B. An iron atom bonded to several (4?) polypeptides.

C. I know its a molecule of iron which binds to 4 oxygens.

D. Hemoglobin is capable of carrying billions of oxygen molecules at a time. The heme itself is responsible for this. Without the heme there is only myoglobin. Fe+3 is bound in the middle of the hemoglobin which give RBC's their red color when it is oxidized.

5. (20 points)

A. (5 points) Of the learning issues you and your group generated for the Shemin and Rittenberg (1946) paper, state concisely the one learning issue that you think was the most substantive in terms of what it helped you to learn.

B. (15 points) Write a short clear paragraph or two that reflects what of importance you learned in the pursuit of that learning issue and why it was important.

Group Number_________________________
Group Member Signatures _________________________



Friday 30 May 1997

H. B. White - Instructor

"Myself as a Guinea Pig. . . in 1944 I undertook, together with David Rittenberg, an investigation on the turnover of blood proteins in man. To this end I synthesized 66 g of glycine labeled with 35% 15N at a cost of $1000 for the 15N . On 12 February 1945, I started the ingestion of the labeled glycine. Since we did not know the effect of relatively large doses of the stable isotope of nitrogen and since we believed that the maximum incorporation into the proteins could be achieved by the administration of glycine in some continual manner, I ingested 1 g samples of glycine at hourly intervals for the next 66 hours. . . . At stated intervals, blood was withdrawn and after proper preparation the 15N concentrations of different blood proteins were determined." David Shemin in BioEssays 10, 30 (1989)

1. A. (5 points) Figure 1 from Shemin and Rittenberg's paper shows the atom percent excess of 15N in hemin (hematin) and in the red cell proteins (mostly hemoglobin) as a function of time after ingestion of 15N-glycine. The profile is atypical of "pulse-chase" experiments. Superimpose on the figure below what Shemin and Rittenberg would have observed had they analyzed hemin and protein from cells in other tissues such as liver where steady state concentrations of proteins result from a balance of synthesis and degradation. Here the general shape of your graph is most important.

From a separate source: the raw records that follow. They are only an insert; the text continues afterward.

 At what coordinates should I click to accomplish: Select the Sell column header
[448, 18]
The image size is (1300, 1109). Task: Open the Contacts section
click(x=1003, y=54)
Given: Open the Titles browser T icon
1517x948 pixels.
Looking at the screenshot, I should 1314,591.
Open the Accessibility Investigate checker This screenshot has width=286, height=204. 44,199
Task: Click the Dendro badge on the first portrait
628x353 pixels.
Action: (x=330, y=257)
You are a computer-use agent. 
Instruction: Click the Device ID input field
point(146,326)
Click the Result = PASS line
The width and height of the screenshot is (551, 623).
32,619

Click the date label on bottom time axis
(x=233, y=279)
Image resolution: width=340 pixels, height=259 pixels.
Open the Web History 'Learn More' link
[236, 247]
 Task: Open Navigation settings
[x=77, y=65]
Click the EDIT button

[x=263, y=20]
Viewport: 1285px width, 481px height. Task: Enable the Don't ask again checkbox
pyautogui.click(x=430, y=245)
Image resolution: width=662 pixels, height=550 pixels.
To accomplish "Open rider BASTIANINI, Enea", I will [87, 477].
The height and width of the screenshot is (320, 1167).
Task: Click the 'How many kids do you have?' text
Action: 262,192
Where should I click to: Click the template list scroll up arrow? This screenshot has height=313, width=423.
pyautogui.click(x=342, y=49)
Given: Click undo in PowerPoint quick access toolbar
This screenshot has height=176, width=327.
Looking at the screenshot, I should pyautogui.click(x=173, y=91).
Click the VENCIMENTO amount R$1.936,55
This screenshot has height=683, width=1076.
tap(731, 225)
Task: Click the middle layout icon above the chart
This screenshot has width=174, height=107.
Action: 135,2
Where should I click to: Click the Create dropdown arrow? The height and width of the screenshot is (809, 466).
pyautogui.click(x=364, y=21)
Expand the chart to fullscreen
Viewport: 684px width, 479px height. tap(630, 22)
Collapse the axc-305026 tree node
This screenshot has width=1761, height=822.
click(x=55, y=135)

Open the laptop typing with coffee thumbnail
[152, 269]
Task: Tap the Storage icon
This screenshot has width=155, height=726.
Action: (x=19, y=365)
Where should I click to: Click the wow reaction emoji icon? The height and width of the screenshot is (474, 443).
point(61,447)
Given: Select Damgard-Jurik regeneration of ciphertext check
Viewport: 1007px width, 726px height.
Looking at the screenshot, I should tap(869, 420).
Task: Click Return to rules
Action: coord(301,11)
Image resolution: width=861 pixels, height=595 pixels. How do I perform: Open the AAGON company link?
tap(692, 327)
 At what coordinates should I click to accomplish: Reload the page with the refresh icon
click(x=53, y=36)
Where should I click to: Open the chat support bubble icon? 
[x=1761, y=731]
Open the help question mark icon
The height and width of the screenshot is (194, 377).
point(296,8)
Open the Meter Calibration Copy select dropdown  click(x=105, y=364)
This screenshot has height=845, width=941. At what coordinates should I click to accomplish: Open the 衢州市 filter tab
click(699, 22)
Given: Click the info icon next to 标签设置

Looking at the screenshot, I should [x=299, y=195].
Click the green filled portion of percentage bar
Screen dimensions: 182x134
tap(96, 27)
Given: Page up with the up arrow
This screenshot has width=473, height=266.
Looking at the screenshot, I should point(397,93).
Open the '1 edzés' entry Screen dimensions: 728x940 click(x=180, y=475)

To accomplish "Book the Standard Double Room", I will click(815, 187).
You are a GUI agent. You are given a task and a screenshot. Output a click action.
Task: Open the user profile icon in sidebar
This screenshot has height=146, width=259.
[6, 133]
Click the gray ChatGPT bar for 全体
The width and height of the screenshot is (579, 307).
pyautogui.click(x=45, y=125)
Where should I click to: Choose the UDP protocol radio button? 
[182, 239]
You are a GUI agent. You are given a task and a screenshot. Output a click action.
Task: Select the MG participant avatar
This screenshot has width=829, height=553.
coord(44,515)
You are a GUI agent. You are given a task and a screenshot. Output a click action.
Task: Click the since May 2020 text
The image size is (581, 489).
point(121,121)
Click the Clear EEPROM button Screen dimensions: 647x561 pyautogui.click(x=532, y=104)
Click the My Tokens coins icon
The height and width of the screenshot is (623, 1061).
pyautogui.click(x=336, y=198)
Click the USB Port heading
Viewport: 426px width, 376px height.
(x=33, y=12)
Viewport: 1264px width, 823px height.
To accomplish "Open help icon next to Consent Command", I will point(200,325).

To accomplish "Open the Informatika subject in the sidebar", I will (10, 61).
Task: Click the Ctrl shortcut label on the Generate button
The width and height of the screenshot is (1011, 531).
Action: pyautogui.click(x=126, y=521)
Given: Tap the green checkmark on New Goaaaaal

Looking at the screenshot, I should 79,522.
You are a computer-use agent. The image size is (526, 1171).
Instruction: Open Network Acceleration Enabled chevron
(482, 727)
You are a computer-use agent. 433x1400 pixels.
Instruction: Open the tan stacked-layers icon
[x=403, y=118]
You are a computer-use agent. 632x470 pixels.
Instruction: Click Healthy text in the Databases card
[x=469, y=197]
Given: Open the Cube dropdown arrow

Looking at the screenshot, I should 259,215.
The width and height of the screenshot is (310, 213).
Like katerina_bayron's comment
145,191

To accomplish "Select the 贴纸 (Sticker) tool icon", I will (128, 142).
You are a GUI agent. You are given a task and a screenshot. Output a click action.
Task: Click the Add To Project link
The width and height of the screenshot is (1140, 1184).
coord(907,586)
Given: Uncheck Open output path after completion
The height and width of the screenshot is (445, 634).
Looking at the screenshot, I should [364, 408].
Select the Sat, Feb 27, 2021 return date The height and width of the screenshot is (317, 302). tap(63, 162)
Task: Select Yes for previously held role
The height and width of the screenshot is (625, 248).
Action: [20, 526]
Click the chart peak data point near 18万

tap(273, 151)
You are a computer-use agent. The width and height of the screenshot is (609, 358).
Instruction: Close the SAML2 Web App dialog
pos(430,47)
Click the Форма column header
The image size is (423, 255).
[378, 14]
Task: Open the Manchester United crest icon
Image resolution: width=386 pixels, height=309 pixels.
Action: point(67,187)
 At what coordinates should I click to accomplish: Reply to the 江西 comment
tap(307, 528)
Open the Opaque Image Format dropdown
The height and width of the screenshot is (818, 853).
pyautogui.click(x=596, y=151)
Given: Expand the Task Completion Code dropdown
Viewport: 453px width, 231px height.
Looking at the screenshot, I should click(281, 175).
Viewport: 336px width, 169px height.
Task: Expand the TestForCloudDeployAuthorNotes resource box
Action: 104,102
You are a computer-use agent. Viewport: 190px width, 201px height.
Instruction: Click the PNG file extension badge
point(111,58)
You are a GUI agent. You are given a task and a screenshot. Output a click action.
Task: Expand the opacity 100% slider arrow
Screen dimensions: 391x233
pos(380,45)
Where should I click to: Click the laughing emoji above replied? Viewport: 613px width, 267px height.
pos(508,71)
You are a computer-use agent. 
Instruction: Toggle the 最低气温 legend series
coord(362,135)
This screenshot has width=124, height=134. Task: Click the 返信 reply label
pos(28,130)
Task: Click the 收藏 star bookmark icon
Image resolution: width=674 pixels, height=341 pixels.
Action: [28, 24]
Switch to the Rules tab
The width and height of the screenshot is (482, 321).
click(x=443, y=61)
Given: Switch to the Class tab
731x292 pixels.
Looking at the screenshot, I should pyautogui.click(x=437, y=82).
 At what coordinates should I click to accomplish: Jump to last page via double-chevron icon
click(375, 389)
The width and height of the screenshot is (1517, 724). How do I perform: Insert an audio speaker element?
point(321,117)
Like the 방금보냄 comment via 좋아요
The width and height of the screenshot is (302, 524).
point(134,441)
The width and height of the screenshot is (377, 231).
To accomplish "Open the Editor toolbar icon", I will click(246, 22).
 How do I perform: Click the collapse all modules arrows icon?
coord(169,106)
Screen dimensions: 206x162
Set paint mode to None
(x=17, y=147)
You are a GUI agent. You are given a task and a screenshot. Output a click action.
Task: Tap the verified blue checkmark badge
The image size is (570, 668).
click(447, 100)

B. (8 points) The experiment described by Shemin and Rittenberg has never been done on a patient with sickle cell anemia. However, based on what is known about the disease, you can predict qualitatively what the graph in figure 1 would have looked like if David Shemin had had sickle cell anemia. On the figure below, draw such a graph and explain any substantive differences from the original.

2. Shemin and Rittenberg (1946) showed that the average lifespan of a red blood cell in Shemin's body was about 127 days, a value similar to that estimated by other methods on other people.

A. (8 points) If you were going to estimate within one order of magnitude the number of hemoglobin molecules your body synthesizes every second, what additional information would you need to make the calculation?

B. (4 points) Estimate to within one order of magnitude the number of hemoglobin molecules your body synthesizes per second.